Victor Djembé, représentant-résident de l’Onudi au Sénégal estime qu’au regard du travail déjà abattu de part et d’autre, le Sénégal pourra s’engager dans la mise en œuvre des Zones économiques spéciales avec une grande probabilité d’atteindre les objectifs qu’il s’est fixés. « Si elles deviennent réalité, les Zones économiques spéciales vont contribuer à faire du Sénégal un hub logistique et industriel régional et aidera à mettre en valeurs tous les atouts géographiques de notre pays », pense Pierre Ndiaye du ministère de l’Économie, des Finances et du Plan. Il estime que la réflexion menée sur les Zones économiques spéciales permettra de constituer un tissu économique intégré à travers les chaînes de valeurs et à développer la diversification des produits exportés en vue d’améliorer les performances du Sénégal.

Toutefois, M. Ndiaye a insisté sur la nécessité d’une cohérence globale entre ce qui se passe dans les Zones économiques spéciales et ailleurs « dans un souci de ne pas fracturer le tissu économique et par ricochet d’assurer un développement socioéconomique harmonieux ». Cette quête permanente pour un équilibre économique et territorial, doit conduire, à envisager les Zones économiques spéciales comme des « laboratoires pour expérimenter une politique efficace et appropriée pour le secteur privé », selon Pierre Ndiaye.

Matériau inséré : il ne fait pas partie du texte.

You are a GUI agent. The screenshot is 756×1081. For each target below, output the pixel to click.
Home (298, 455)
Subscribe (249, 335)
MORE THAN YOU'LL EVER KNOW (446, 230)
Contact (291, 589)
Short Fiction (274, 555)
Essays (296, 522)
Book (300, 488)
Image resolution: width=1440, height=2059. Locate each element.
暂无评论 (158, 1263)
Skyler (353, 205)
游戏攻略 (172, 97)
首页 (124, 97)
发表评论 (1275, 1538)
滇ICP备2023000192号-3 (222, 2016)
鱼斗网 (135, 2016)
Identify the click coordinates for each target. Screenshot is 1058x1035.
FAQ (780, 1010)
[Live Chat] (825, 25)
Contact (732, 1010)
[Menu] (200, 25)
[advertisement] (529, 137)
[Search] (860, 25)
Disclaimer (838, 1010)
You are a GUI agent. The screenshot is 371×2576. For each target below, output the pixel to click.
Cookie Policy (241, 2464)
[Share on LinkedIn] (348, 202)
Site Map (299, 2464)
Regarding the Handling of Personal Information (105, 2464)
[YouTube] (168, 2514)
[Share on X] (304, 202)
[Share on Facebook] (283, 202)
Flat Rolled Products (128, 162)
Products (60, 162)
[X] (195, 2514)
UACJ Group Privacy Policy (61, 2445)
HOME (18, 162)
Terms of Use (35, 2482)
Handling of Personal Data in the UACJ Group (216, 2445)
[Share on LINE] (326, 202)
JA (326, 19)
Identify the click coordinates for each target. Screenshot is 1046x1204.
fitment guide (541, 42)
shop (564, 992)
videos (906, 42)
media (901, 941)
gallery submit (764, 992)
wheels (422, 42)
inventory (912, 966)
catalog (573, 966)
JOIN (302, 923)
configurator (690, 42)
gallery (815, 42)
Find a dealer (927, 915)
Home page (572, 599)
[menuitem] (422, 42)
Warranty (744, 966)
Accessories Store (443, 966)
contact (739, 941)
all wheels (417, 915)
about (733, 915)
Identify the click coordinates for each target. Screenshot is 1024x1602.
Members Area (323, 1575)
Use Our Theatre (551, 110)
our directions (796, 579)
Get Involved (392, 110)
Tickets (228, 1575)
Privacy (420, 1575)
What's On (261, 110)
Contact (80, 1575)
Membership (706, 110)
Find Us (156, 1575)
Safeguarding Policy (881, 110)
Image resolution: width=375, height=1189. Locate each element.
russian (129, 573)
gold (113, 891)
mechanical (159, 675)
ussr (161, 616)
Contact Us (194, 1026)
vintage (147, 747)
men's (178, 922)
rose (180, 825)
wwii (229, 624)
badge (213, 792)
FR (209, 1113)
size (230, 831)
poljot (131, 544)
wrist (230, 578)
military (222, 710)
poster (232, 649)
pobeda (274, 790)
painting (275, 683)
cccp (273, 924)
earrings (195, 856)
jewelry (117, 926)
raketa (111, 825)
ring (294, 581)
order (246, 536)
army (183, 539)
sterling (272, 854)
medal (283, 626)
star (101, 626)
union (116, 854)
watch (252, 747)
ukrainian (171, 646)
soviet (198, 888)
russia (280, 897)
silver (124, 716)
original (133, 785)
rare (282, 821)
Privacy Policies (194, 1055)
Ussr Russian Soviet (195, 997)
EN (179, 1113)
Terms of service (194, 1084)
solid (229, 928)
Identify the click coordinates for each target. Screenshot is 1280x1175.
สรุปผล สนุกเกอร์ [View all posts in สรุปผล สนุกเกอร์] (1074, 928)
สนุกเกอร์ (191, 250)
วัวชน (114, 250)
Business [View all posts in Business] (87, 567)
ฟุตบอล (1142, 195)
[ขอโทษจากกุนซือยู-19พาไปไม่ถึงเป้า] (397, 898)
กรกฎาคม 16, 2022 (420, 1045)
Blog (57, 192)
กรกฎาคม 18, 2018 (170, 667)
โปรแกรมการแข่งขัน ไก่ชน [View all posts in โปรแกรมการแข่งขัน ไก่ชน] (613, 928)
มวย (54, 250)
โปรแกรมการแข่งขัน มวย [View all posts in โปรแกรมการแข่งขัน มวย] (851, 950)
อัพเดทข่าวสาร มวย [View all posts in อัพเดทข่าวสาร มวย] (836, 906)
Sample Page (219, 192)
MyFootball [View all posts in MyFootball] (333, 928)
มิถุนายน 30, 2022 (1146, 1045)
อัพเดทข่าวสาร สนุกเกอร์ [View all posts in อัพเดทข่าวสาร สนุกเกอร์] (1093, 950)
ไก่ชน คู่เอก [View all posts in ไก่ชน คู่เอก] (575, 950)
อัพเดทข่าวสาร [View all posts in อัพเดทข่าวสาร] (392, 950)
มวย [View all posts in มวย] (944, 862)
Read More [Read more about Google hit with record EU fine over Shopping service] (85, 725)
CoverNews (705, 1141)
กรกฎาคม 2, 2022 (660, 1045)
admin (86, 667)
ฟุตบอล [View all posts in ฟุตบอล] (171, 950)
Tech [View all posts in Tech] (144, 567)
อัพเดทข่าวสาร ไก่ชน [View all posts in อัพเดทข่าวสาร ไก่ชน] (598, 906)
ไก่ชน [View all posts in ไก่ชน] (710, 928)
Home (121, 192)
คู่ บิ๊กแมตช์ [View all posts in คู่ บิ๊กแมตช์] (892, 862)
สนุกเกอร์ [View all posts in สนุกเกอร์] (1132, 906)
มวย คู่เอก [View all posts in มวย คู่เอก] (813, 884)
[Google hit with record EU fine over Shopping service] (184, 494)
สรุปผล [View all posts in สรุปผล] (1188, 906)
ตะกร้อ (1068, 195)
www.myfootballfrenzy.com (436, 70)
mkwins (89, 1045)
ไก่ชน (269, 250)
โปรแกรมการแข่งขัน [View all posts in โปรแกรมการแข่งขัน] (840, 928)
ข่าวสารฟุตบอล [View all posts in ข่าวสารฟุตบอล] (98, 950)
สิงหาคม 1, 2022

Un précieux outil d’aide à la décision
Le représentant du secteur privé, Serigne Mboup, qui est également le président de l’Union nationale des chambres de commerce du Sénégal (Unccias), souhaite l’implantation des zones économiques spéciales un peu partout au Sénégal et au plus vite. Car, a-t-il dit, « leur importance pour le développement économique n’est plus à démontrer ».

Le Conseiller spécial du Premier ministre, Moubarack Lô a salué l’initiative du ministère de la Promotion des investissements soulignant que « c’est la première fois que le Sénégal dispose d’une étude aussi complète et fouillée sur le développement des Zones économiques spéciales ». Il a suggéré d’aller plus vite dans leur mise en place. « Au Sénégal, on est très fort en planification, mais nous avons des difficultés dans la mise en œuvre. Il faut aller de l’avant et vite car les zones économiques spéciales constituent un moyen d’accélération des investissements et des exportations qui restent des facteurs clés d’émergence », a-t-il préconisé.

Arsénal législatif robuste
En principe, la création de zones économiques spéciales ne devrait pas rencontrer des problèmes majeurs puisque le Sénégal a pris les devants en adoptant des textes législatifs et réglementaires. Il s’agit notamment de la loi du 6 janvier 2017 portant sur la gouvernance de ces zones, la loi du 6 janvier 2017 portant sur les dispositifs incitatifs applicables dans ces zones sans oublier le Comité paritaire public-privé, organe de gouvernance de ces zones. Ce corpus juridique nouveau est en train de démontrer les preuves de son opportunité, selon Khoudia Mbaye, soutenant qu’il a permis l’adoption d’un décret portant création de la zone économique spéciale de Diass et d’un autre décret portant admission du Parc industriel intégré de Diamniadio au régime de ces zones. Assurant que d’autres actes similaires de création de zone économique spéciale suivront, le ministre a déclaré que cet arsenal robuste de textes législatifs et réglementaires « nous donne raison de penser que notre pays saura gagner en compétitivité notamment sur les coûts des facteurs de production, la qualité des services, les infrastructures de soutien à la production ».